## Texte du document
-*-

5.La formation
Artistes-artisans
La peinture est aussi cosa non mentale , disait Léonard de Vinci. La formation des artistes s’avère donc fondamentale, surtout à une époque où il faut apprendre à broyer les pigments, apprêter les supports... Avec la création de l'Académie royale de peinture et de sculpture, au dix-septième siècle, les artistes cherchent à se démarquer des artisans. Il n’en demeure pas moins une part d’artisanat importante dans le métier, laquelle s’apprend dans un atelier. Comme dans la plupart des anciennes corporations, l’atelier a souvent une forte dimension familiale et plusieurs générations y travaillent. Ainsi, en est-il de la famille Bouzonnet-Stella. Filles d’un orfèvre lyonnais, et nièces du peintre Jacques Stella (1596-1657), Claudine (1637-1697) et Antoinette (1641-1676) seront de remarquables graveuses. Artemisia Gentileschi (1593-v. 1652), Louyse Moillon, Marianne Loir ou Elisabetta Sirani sont filles d’artistes. Le cas de Judith Leyster, dont le père était brasseur, demeure exceptionnel. Un siècle plus tard, Jeanne-Françoise (1735-1795) et Marie-Jeanne (1736-1786) Ozanne gravent et travaillent avec leurs frères, Nicolas-Marie (1728-1811) et Pierre (1737-1813) et avec l’aquafortiste Yves-Marie Le Gouaz (1742-1816), époux de Marie-Jeanne. Si cette tradition se perd progressivement, le dix-neuvième siècle en offre encore quelques exemples, telle Henriette Gudin (1825-1890) et, plus emblématiquement, Rosa Bonheur ou Virginie Demont-Breton.

-*-

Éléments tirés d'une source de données
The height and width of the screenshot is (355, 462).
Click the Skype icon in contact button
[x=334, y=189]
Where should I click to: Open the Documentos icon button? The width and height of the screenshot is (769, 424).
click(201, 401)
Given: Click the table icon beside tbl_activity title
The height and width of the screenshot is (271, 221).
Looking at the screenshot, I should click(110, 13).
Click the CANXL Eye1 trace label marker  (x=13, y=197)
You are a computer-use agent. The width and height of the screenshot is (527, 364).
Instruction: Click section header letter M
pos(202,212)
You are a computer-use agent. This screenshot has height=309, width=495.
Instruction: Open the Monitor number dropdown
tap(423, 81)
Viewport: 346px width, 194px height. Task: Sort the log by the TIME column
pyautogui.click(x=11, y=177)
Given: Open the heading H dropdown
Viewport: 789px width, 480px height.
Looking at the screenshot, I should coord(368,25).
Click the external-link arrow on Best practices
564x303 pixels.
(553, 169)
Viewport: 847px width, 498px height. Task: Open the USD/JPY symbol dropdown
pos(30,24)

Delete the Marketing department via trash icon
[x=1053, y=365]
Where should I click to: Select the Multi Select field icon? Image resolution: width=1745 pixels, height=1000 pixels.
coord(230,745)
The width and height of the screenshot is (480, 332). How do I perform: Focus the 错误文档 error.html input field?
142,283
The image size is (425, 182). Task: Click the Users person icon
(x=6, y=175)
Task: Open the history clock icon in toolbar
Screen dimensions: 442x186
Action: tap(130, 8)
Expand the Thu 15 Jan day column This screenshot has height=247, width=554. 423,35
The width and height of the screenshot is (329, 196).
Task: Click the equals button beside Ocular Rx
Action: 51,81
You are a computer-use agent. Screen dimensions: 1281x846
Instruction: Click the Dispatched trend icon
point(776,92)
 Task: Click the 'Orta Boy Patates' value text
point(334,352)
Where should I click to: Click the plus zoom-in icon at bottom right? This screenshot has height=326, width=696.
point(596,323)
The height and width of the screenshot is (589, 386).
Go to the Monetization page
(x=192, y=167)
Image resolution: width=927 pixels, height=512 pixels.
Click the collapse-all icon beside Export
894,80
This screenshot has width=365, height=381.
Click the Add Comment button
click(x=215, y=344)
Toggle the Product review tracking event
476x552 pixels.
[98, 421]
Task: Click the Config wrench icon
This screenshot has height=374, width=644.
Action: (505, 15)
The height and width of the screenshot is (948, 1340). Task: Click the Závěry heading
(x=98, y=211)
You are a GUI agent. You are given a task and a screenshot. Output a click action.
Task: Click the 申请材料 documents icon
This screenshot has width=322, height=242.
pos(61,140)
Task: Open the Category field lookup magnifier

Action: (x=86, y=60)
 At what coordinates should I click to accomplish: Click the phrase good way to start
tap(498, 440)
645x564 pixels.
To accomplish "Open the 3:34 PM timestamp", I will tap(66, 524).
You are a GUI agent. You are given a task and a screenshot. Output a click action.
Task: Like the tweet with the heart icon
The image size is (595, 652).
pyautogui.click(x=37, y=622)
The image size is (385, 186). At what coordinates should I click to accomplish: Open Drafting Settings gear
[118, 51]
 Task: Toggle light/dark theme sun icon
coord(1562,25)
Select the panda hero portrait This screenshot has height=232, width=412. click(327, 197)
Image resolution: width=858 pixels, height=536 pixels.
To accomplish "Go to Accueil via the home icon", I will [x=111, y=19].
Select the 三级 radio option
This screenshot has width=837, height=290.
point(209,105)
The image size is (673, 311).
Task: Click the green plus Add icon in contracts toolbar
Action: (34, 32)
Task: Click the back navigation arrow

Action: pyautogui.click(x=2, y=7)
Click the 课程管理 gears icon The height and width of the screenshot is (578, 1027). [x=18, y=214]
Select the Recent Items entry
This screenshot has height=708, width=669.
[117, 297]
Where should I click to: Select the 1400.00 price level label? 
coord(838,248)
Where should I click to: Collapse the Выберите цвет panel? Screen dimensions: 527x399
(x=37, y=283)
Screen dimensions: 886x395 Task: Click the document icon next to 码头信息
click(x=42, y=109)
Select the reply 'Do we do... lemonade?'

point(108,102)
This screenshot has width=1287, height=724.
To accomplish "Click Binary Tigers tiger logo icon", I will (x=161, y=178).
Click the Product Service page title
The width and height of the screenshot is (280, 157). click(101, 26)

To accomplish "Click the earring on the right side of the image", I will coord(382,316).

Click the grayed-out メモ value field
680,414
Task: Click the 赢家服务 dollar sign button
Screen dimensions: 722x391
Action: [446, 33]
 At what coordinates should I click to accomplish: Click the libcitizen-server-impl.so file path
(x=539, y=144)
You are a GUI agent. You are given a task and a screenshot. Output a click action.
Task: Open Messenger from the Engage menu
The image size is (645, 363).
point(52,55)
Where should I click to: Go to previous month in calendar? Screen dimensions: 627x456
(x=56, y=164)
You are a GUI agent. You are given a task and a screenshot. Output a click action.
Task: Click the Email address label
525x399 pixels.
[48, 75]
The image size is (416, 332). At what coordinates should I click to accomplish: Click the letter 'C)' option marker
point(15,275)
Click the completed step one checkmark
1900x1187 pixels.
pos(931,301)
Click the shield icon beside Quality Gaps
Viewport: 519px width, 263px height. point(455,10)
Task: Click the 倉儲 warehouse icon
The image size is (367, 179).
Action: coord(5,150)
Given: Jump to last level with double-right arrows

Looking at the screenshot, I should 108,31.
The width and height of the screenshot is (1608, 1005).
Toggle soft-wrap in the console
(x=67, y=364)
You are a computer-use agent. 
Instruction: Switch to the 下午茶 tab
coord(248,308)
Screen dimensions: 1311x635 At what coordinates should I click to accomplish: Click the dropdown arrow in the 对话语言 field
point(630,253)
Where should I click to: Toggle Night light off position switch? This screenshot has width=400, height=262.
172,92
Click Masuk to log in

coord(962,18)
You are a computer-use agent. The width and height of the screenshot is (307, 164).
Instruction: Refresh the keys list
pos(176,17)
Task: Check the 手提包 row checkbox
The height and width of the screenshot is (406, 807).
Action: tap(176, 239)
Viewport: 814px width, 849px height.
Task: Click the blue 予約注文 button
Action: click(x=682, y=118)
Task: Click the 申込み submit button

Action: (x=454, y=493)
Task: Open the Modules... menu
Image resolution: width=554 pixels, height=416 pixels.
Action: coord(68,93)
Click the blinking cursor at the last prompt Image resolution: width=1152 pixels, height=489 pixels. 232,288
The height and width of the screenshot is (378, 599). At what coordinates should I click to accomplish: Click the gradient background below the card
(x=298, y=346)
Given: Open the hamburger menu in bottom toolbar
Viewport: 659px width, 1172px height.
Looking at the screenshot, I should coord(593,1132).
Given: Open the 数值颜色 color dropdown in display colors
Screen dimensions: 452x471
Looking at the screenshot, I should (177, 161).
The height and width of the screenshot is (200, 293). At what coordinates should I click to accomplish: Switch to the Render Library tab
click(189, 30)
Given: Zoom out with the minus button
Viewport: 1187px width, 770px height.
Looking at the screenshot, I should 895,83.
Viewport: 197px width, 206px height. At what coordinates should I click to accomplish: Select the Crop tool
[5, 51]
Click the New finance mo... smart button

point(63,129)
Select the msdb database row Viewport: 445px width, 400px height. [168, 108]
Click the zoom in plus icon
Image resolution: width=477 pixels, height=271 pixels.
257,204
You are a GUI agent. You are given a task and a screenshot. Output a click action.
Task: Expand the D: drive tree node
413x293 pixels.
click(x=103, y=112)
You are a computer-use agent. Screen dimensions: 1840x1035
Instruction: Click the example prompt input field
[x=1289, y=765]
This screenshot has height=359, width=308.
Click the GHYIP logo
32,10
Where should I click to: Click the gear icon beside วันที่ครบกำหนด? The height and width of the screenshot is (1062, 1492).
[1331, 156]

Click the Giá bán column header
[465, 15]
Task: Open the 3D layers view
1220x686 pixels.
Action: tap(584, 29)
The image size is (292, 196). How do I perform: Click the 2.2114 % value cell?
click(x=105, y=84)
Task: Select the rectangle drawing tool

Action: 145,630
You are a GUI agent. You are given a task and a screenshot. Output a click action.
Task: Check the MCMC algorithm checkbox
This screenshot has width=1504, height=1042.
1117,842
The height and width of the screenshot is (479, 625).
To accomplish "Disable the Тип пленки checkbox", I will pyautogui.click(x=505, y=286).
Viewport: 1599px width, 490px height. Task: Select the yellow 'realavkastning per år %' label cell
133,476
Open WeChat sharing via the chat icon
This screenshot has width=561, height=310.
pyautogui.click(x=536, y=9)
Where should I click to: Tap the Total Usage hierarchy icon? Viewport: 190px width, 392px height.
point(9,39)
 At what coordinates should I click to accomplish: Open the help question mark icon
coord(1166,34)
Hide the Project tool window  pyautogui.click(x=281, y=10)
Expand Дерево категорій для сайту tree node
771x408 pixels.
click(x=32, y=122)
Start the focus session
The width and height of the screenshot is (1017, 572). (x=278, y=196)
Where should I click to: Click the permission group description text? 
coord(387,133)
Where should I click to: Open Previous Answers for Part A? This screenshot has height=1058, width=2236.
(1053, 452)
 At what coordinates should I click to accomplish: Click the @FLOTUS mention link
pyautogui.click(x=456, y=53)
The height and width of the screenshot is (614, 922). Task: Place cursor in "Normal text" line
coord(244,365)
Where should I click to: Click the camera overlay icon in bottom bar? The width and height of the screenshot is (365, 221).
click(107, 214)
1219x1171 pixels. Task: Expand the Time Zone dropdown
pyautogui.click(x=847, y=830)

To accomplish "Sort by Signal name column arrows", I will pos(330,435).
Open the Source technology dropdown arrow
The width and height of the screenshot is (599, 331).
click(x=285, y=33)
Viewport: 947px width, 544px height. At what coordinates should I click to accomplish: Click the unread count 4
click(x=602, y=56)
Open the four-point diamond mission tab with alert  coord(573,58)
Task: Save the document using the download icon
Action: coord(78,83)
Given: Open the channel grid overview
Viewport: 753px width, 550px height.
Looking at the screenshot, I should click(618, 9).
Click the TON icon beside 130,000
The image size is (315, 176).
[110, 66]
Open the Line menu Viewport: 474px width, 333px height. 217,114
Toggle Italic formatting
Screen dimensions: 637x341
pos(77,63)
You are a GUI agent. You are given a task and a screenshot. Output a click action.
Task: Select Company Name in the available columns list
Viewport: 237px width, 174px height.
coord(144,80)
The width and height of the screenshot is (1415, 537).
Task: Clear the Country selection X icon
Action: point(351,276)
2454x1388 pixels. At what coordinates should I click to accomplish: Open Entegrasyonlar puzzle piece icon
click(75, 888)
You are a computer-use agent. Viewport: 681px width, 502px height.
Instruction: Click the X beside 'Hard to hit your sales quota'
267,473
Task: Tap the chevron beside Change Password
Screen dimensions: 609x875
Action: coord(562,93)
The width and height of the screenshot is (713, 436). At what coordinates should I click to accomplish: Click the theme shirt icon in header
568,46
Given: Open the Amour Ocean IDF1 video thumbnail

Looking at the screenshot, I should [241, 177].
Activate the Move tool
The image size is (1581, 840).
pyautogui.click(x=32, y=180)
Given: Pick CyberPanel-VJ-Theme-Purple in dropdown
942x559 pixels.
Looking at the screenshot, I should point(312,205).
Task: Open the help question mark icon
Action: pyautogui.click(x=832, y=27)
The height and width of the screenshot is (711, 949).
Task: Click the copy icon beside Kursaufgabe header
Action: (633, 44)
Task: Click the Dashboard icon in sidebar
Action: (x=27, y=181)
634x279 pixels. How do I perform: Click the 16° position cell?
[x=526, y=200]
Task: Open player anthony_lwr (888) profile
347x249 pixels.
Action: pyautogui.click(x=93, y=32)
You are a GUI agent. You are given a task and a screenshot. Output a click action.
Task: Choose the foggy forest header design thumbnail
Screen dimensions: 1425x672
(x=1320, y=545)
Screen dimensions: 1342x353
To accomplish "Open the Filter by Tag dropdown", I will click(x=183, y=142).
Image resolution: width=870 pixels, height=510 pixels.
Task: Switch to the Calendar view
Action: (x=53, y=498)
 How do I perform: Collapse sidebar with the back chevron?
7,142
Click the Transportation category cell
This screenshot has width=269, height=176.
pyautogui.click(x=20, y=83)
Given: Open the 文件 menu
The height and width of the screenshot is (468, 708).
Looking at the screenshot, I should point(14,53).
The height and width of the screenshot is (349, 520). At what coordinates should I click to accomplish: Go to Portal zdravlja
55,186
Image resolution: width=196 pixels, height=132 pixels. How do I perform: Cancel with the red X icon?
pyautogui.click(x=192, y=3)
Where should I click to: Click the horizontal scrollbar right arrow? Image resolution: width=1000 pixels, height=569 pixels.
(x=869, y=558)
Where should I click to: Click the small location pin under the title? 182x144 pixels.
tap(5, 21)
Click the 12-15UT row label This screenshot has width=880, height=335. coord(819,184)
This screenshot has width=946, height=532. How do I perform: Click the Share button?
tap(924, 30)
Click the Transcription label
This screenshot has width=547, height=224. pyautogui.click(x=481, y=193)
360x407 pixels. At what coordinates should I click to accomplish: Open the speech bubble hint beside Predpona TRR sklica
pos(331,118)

-*-

Répondez à ces questions d'après le texte sur la formation des artistes :
1. Quel métier exerçait le père de Claudine et Antoinette Bouzonnet-Stella ?
2. Quel était le métier du père de Judith Leyster ?
3. Qui était l'époux de Marie-Jeanne Ozanne ?
Les enregistrements forment un matériel à part, distinct du texte.

1. Il était orfèvre à Lyon.
2. Il était brasseur.
3. L'aquafortiste Yves-Marie Le Gouaz.